*** Extracted data ***

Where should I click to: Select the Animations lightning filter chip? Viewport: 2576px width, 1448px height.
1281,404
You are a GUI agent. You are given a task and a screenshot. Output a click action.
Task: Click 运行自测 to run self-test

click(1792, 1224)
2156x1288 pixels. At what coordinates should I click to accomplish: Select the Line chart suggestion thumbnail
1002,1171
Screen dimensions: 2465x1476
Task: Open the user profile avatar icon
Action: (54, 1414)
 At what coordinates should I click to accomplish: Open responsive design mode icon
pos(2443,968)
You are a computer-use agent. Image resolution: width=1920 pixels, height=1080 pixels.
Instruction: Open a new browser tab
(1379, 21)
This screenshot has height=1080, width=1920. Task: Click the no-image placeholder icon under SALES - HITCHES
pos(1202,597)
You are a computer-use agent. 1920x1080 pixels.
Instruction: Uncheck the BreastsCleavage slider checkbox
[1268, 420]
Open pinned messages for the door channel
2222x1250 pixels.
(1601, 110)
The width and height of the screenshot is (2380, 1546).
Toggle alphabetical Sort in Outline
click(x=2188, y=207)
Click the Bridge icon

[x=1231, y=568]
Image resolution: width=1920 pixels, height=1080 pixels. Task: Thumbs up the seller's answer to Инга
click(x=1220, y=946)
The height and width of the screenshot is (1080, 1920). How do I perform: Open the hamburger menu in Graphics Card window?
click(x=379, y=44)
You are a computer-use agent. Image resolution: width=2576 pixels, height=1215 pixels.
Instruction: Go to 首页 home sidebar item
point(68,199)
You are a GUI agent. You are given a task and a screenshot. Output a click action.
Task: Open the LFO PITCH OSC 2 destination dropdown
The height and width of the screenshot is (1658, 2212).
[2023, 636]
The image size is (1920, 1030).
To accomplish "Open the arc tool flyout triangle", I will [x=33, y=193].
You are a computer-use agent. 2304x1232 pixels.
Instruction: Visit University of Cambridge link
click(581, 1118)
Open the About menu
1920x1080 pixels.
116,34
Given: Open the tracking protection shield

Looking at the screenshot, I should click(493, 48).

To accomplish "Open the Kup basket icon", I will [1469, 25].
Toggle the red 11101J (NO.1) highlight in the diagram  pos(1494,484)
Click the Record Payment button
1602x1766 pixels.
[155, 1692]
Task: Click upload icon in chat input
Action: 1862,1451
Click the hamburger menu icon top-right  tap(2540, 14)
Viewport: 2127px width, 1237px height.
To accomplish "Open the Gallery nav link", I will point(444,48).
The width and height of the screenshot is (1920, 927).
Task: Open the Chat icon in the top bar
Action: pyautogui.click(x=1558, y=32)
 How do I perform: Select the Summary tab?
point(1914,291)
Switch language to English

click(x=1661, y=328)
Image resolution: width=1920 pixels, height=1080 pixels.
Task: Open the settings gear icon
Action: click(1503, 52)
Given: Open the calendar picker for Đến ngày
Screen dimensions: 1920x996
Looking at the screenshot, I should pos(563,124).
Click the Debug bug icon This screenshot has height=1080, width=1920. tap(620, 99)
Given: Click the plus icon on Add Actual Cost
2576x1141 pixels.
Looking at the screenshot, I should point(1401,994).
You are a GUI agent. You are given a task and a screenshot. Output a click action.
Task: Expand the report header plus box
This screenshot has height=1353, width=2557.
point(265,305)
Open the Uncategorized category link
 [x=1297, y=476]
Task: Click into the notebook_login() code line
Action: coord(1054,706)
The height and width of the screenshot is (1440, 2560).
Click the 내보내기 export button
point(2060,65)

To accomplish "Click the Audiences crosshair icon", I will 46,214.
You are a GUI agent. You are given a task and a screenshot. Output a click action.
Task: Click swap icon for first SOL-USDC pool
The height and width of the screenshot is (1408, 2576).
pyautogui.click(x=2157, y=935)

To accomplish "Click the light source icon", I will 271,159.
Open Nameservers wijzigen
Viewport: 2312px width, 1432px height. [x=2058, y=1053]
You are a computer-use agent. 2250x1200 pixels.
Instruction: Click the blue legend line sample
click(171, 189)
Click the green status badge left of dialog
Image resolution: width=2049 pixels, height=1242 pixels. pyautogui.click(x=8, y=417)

*** End of Extracted data ***

Give the exact lines, and only those, from the line containing "answer to Инга" through the line containing "The image size is (1920, 1030)." in the entries above.

_Solution for this task_:
Image resolution: width=1920 pixels, height=1080 pixels. Task: Thumbs up the seller's answer to Инга
click(x=1220, y=946)
The height and width of the screenshot is (1080, 1920). How do I perform: Open the hamburger menu in Graphics Card window?
click(x=379, y=44)
You are a computer-use agent. Image resolution: width=2576 pixels, height=1215 pixels.
Instruction: Go to 首页 home sidebar item
point(68,199)
You are a GUI agent. You are given a task and a screenshot. Output a click action.
Task: Open the LFO PITCH OSC 2 destination dropdown
The height and width of the screenshot is (1658, 2212).
[2023, 636]
The image size is (1920, 1030).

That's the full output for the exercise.